There is a simple heart test that doctors often give as part of routine physicals.
It’s cheap, painless, and easy. It takes just a couple minutes.
But this screening usually does more harm than good. And you should avoid it unless you have symptoms.
It’s called an electrocardiogram (ECG or EKG for short).
The doctor or a nurse puts electrodes on your arms, chest, and legs to record your heart’s electrical activity.
The device can check your heart rhythm and blood flow. It can also reveal if you’ve had a heart attack.1
Since it’s noninvasive and doesn’t take much of your time, it’s easy to go along with your doctor when he wants you to take an ECG. But unless you have an existing heart condition or are suffering heart symptoms, you should just say no.
Because even though an ECG itself causes no harm, the results often lead doctors to needlessly perform a barrage of other procedures that do cause harm.
That’s the recent finding of the U.S. Preventive Services Task Force. It’s an independent group of medical experts. The Task Force recently recommended against ECGs for low-risk patients because they lead to unnecessary testing and treatment.2
Findings from the group were published in the Journal of the American Medical Association (JAMA).
Dr. Seth Landefeld is a member of the committee that developed the new recommendations. Dr. Landefeld said that if you are at low risk for cardiovascular disease, “there is no evidence of benefits that would outweigh the possible harms.”

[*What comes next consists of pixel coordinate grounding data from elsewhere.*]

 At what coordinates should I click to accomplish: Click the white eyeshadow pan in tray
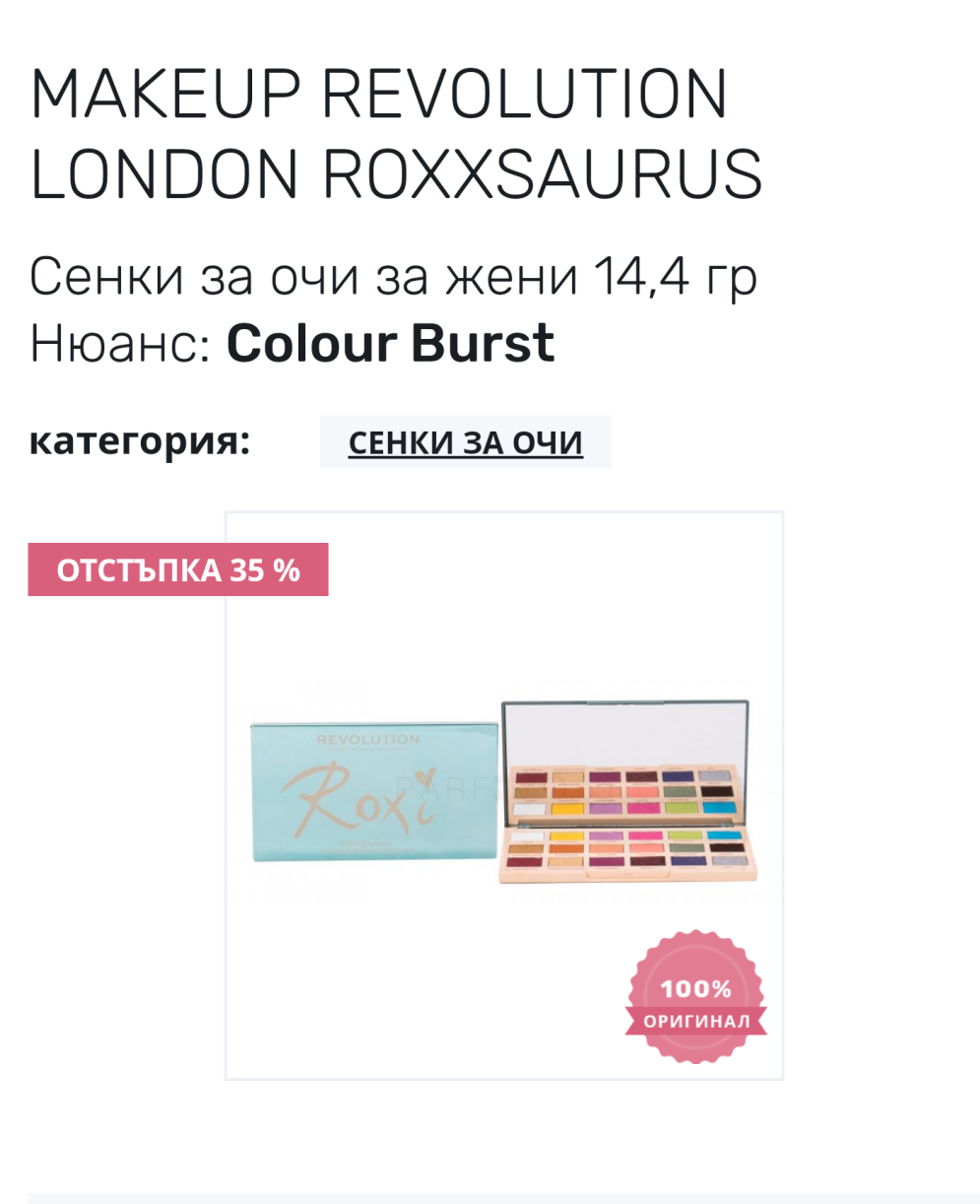pos(527,836)
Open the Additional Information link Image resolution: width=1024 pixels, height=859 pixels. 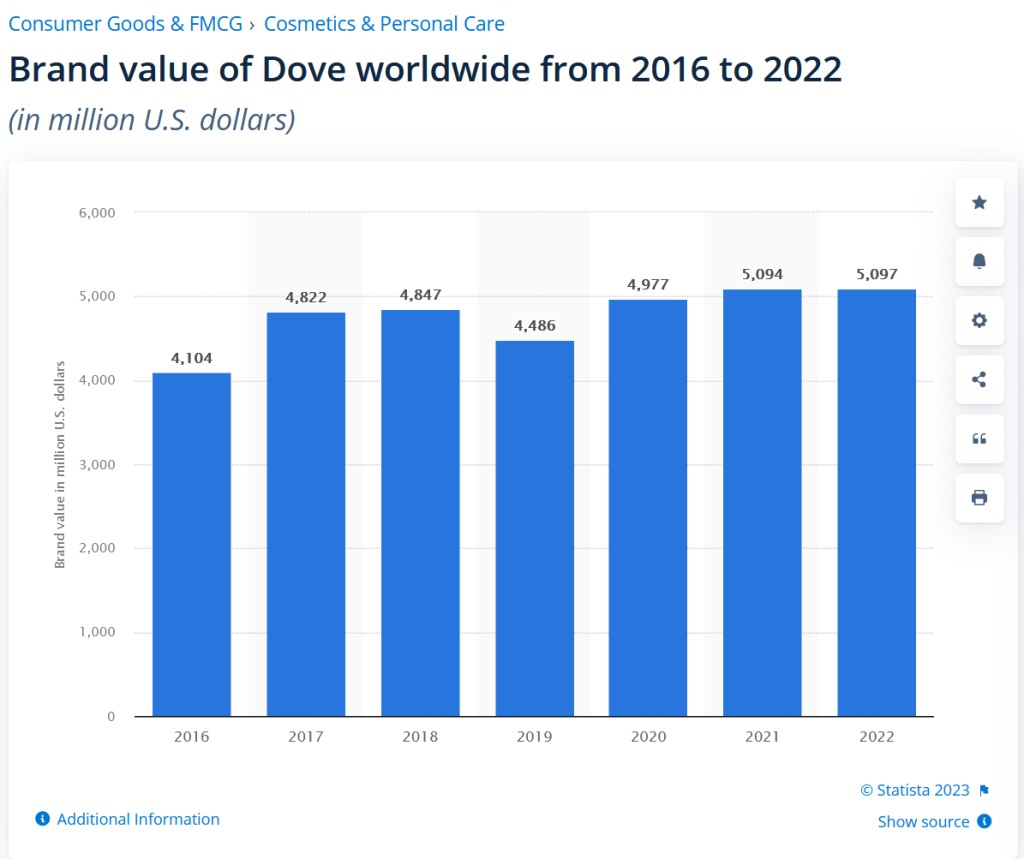click(x=138, y=819)
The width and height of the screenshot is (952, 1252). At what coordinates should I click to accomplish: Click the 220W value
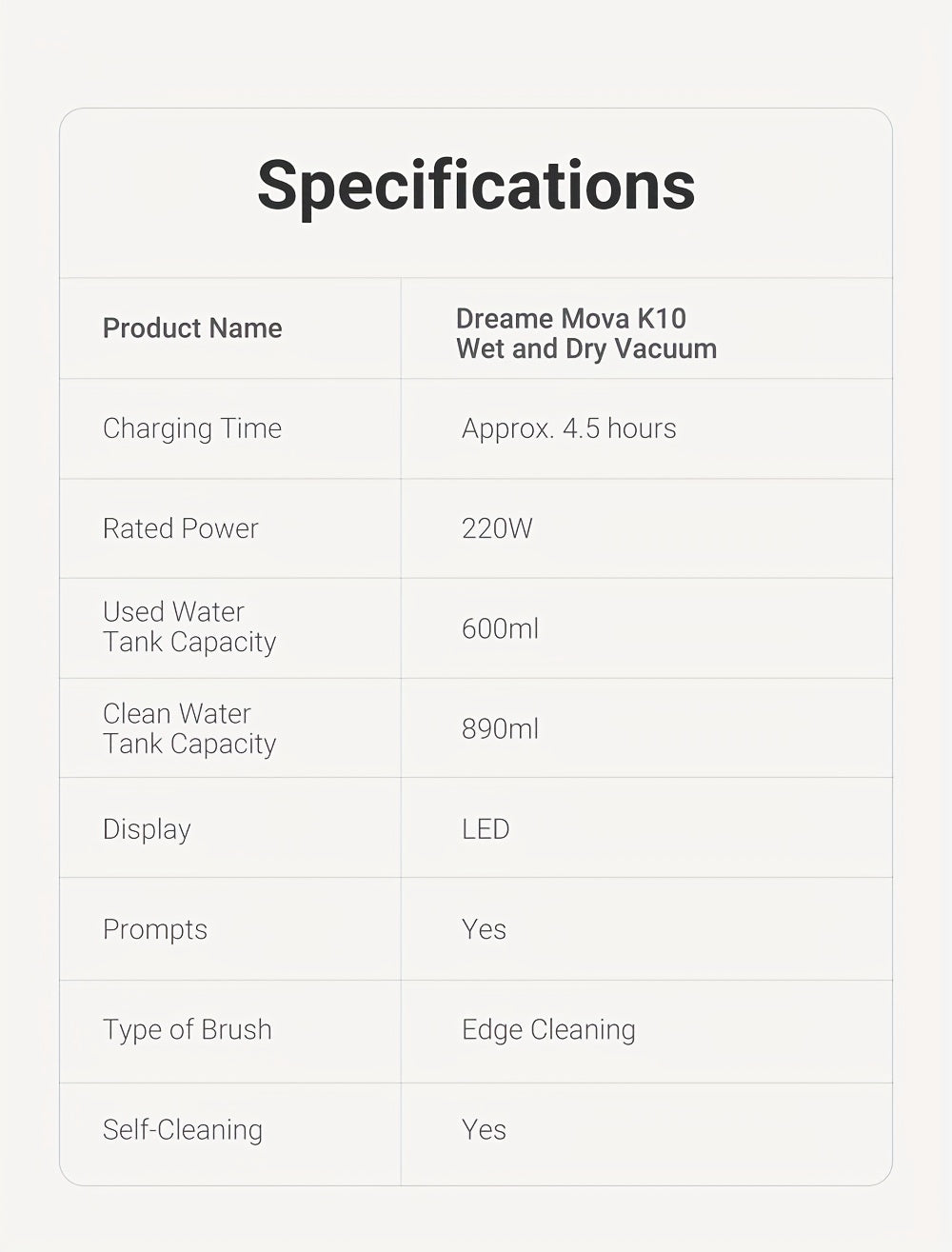(x=497, y=528)
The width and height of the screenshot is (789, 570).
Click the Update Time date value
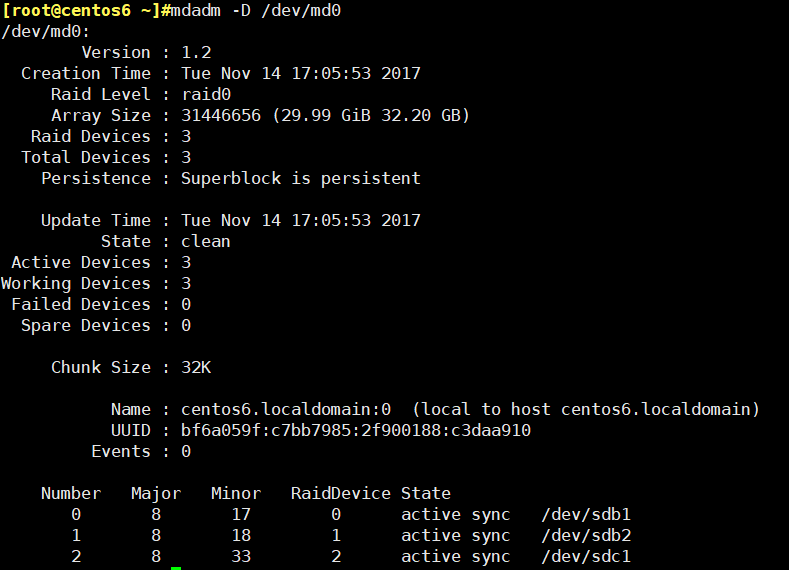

As an example, Dr. Landefeld points out that when ECGs show a possible abnormality, doctors often follow up with an angiogram.
It involves having a catheter inserted into your groin or arm. The catheter is threaded up to the coronary arteries. Radioactive iodine dye is then injected into the arteries through the catheter and X-rays are taken.
The angiogram usually doesn’t find any problems. But it carries a small risk of heart damage. X-rays expose you to radiation that is linked to cancer. And radioactive iodine is linked to thyroid damage.3
Needless Heart Tests Pad Doctor Profits
The anti-ECG advice isn’t coming out of the blue. Many experts have said for years that routine ECGs are harmful. But doctors have ignored them. They continue to administer 40 million routine ECGs a year.
Dr. Robert Hendel is chief of cardiology at Tulane University. He asks the obvious question: “If there’s really no benefit and it may open a can of worms, then why are we doing (ECGs)?” he asked.
It may come down to money. ECGs used to be performed primarily by cardiologists. You had to make a separate appointment to get the test.
But today, general practitioners often have their own ECG equipment. The more tests they run in their own office, the more they get paid…whether a patient needs them or not.4
Dr. Robert Myerburg is a professor at the University of Miami Miller School of Medicine. He wrote an editorial that accompanied the Task Force recommendations. He said some doctors may give ECGs because patients ask for them.
Don’t be one of them. Unless you have symptoms or heart risk factors, avoid ECGs.